TRIBUNNEWS.COM, DENPASAR - Seminggu sebelum sidang, sang ibunda mengaku ditemui arwah anaknya melalui mimpi.
Dalam mimpinya itu, Engeline (sebelumnya disebut Angeline) meminta agar orang yang merenggut nyawanya dihukum.
Suasana sidang perdana kasus pembunuhan bocah Engeline di Pengadilan Negeri Denpasar, Bali, Kamis (22/10/2015) kemarin, mendadak gaduh.

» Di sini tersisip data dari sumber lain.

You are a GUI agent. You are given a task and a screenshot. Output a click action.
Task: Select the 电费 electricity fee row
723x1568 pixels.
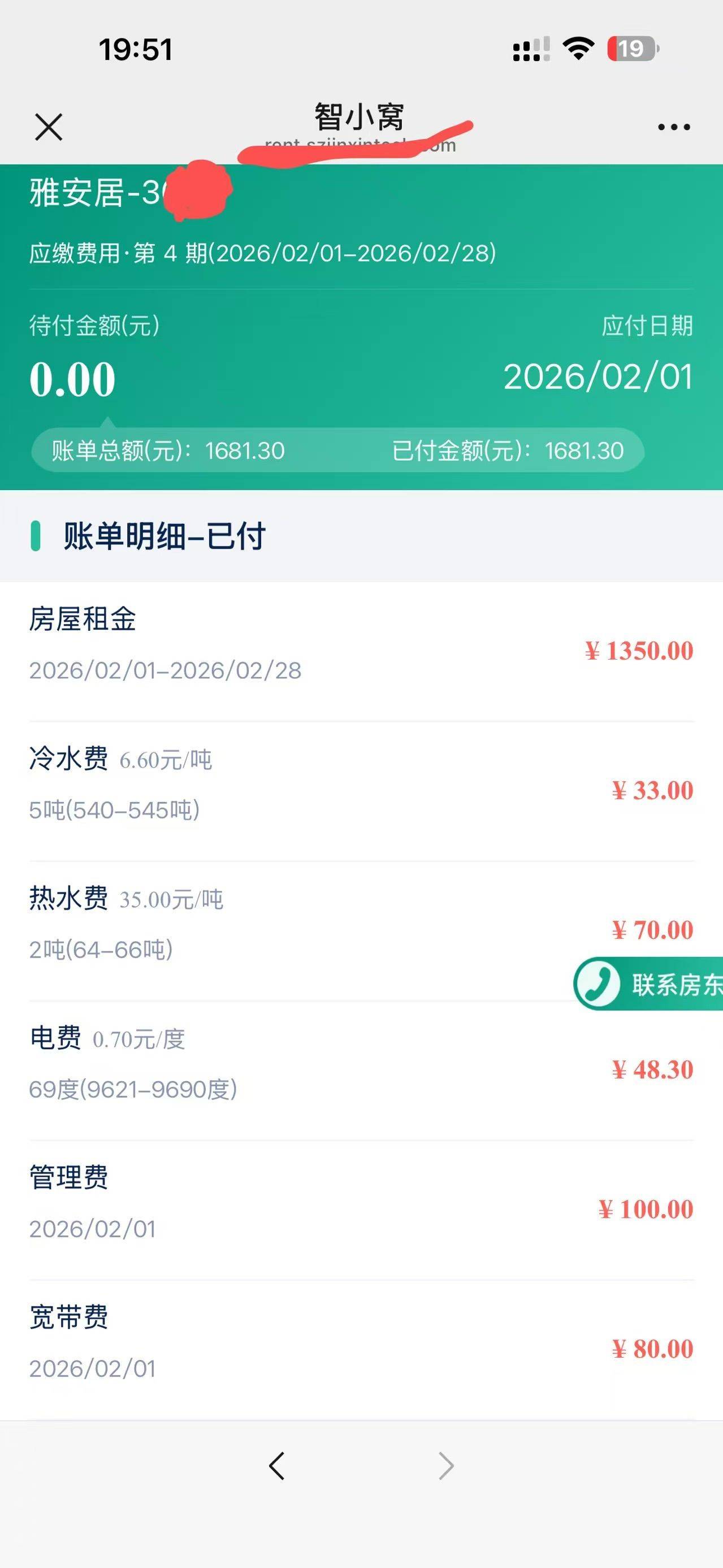tap(362, 1069)
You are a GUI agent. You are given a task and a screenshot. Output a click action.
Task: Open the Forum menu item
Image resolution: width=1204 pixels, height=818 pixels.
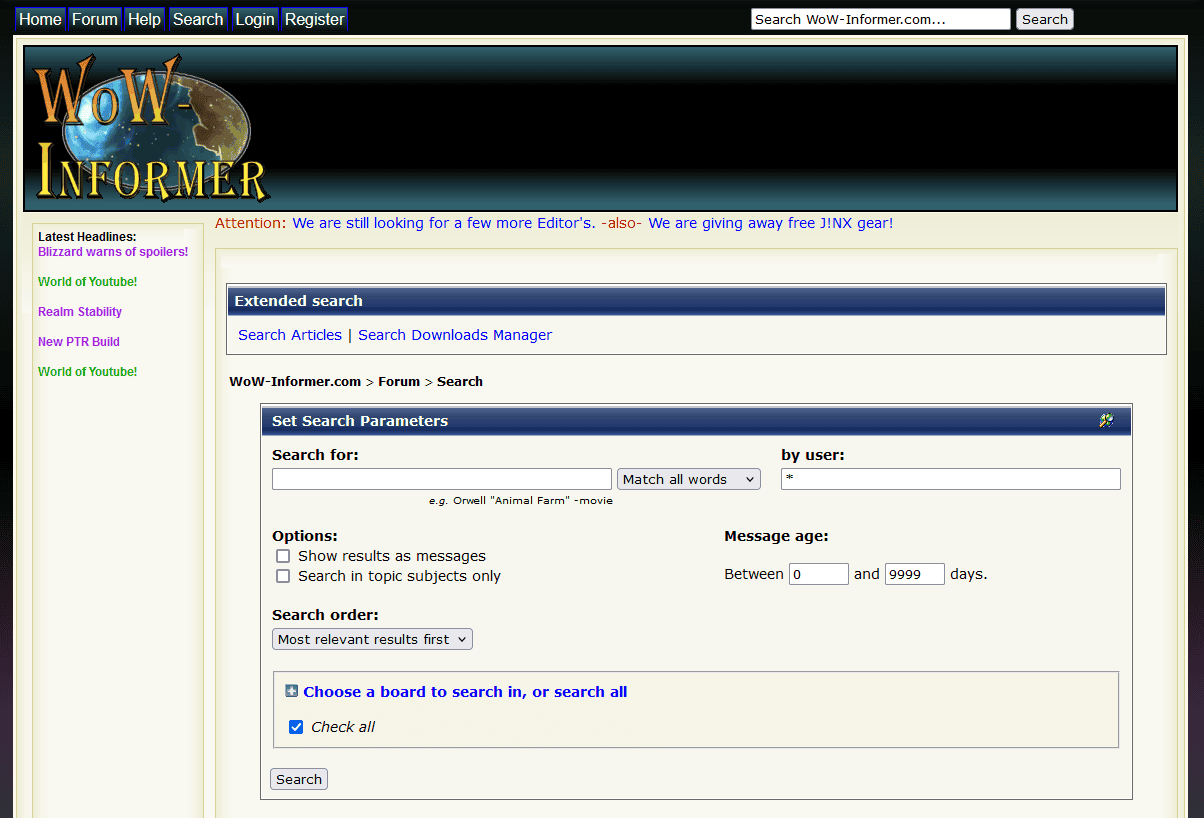(95, 19)
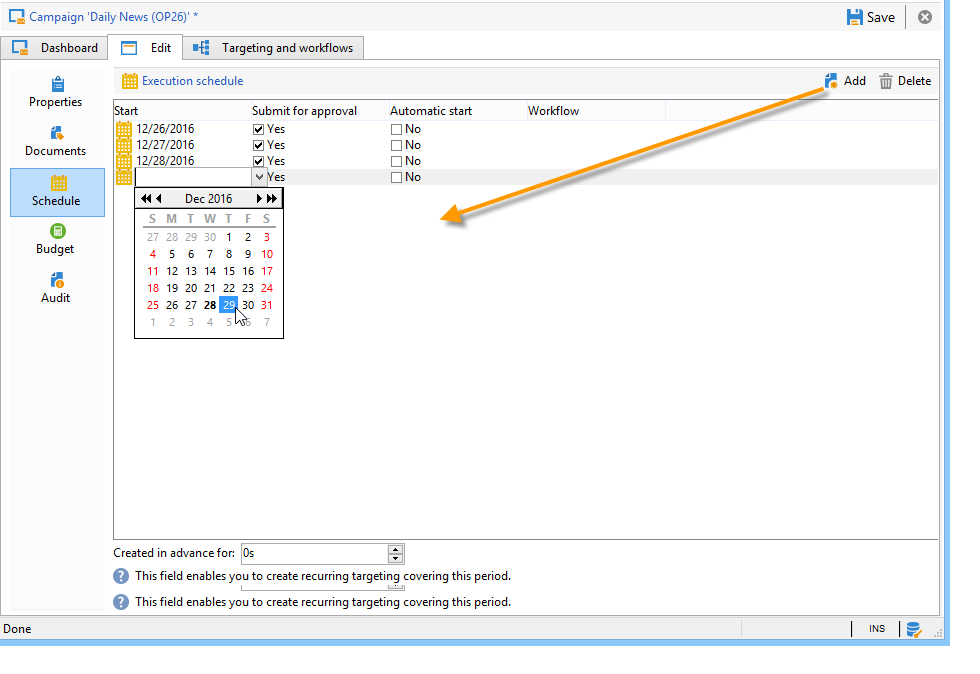Uncheck Submit for approval for 12/27/2016
Viewport: 980px width, 674px height.
(258, 146)
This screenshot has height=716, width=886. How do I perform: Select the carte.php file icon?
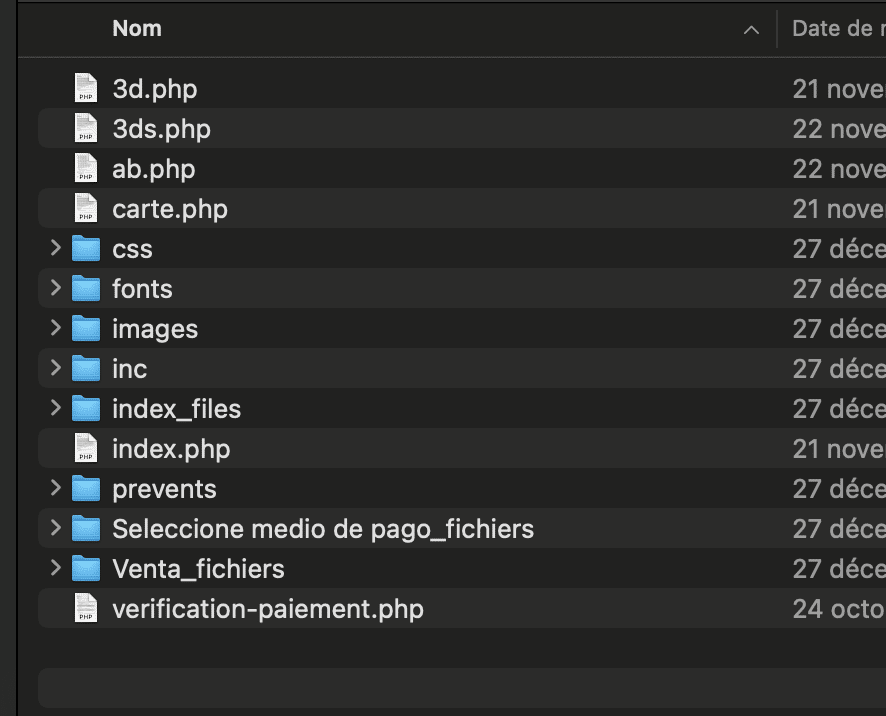point(87,209)
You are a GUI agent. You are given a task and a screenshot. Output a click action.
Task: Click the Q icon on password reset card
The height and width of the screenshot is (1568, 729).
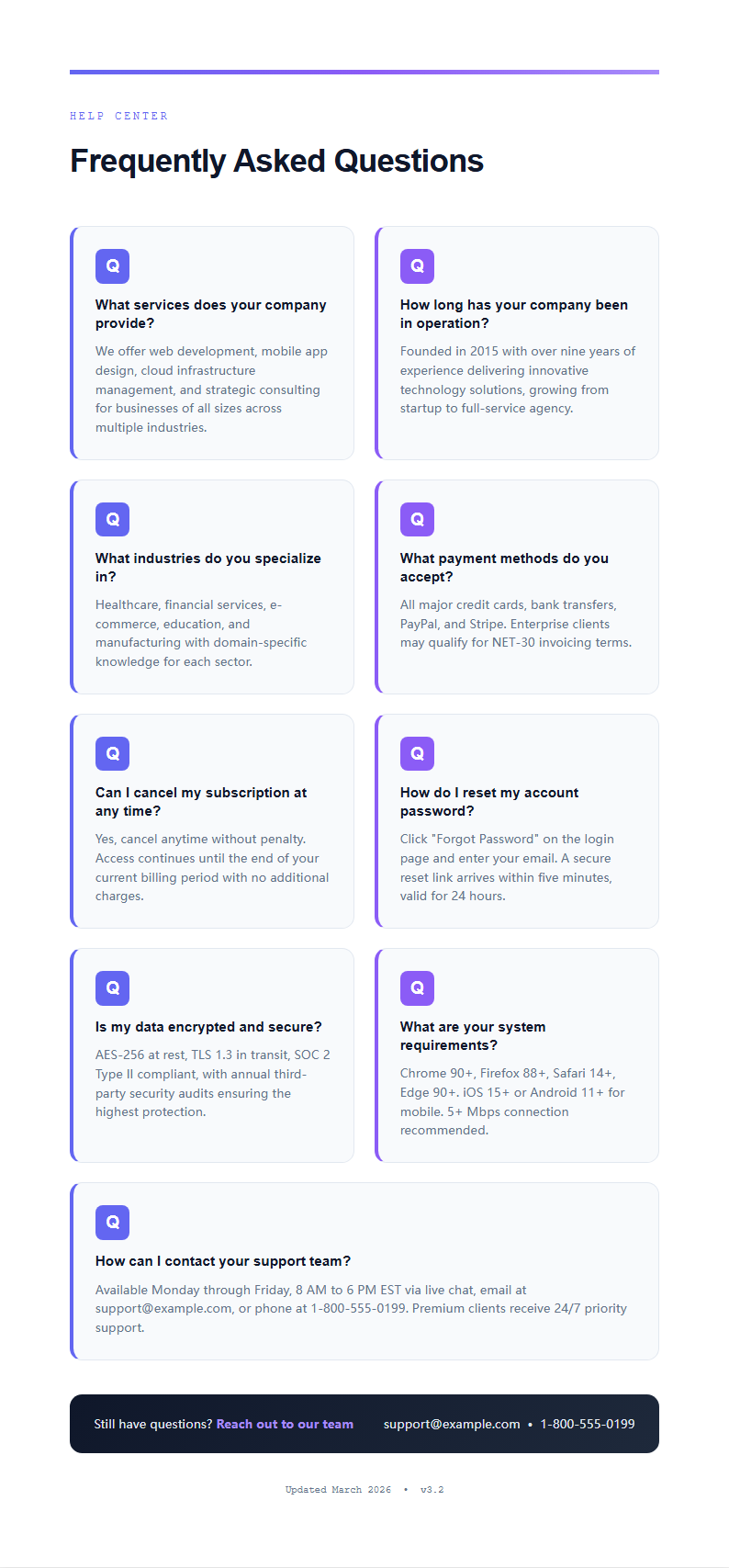coord(417,753)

Hamidah, orangtua kandung Engeline, tiba-tiba mengamuk. Hamidah nekat melempari pengacara Margriet, Hotma Sitompoel, dengan tisu saat sidang berjalan.
Hamidah juga membentak Hotma dengan kata-kata yang cukup kasar. Kala itu, Jaksa Penuntut Umum (JPU) yang dipimpin oleh Purwanta Sudarmaji dkk usai membacakan dakwaannya.
Seusai JPU membacakan dakwaaan, Ketua Majelis Hakim, Edward Haris Sinaga lalu menanyakan kepada kuasa hukum Margriet apakah akan memberikan nota keberatan (eksepsi). "Apakah akan memberikan keberatan," kata Edward.
Kuasa hukum Margriet yang dipimpin oleh Hotma Sitompoel menyatakan telah membuat nota keberatan atas dakwaan jaksa. "Kami sudah menyiapkannya. Bisa kami bacakan sekarang," kata Hotma.
Majelis hakim lantas mempersilakan Hotma Sitompoel untuk membacakan nota keberatannya.
Dalam nota keberatannya, Hotma menyebut Margriet merupakan sosok ibu yang sangat menyayangi Engeline meski bukan darah dagingnya sendiri. "Tapi cinta kasih beliau melebihi orangtua kandungnya sendiri terhadap Engeline," kata Hotma.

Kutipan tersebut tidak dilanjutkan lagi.